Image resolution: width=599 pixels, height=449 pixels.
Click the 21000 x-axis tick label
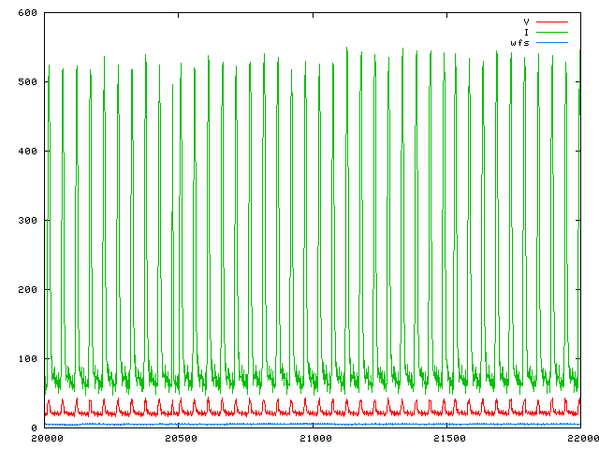pyautogui.click(x=314, y=438)
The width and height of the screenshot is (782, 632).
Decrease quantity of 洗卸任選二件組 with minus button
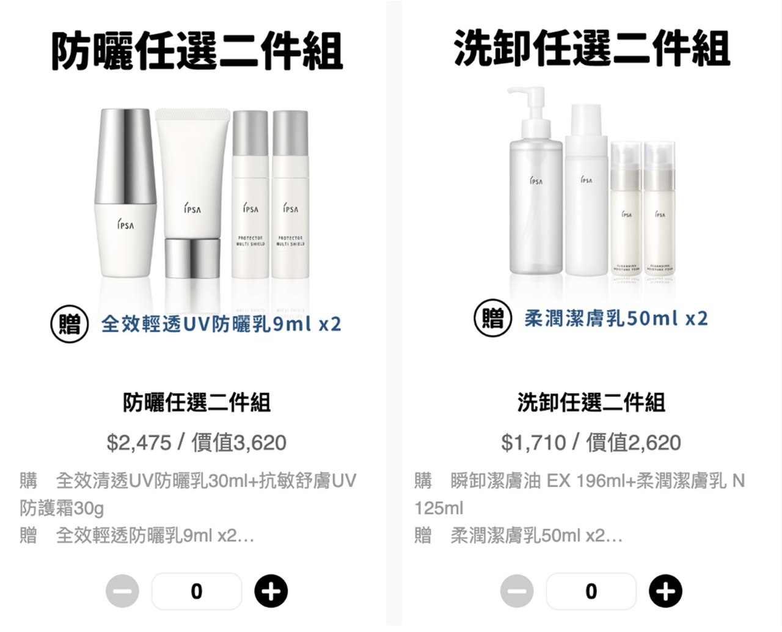(x=517, y=591)
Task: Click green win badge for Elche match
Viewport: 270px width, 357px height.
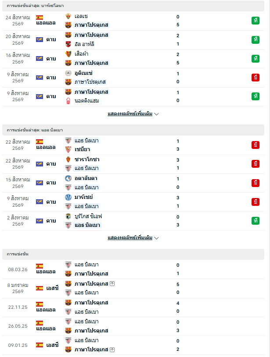Action: [256, 21]
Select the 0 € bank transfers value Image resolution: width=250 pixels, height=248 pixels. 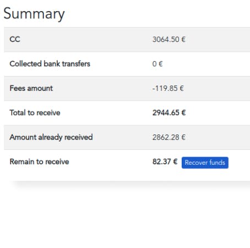(157, 64)
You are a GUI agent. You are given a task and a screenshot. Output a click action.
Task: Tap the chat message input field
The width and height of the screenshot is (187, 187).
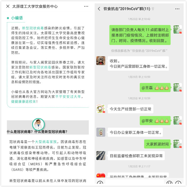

ACTION ITEM →
Each line of the data that holds the word "screenshot" should be copied.

COMPLETED TASK →
The width and height of the screenshot is (782, 632).
You are a GUI agent. You are given a task and a screenshot. Output a click action.
The width and height of the screenshot is (187, 187).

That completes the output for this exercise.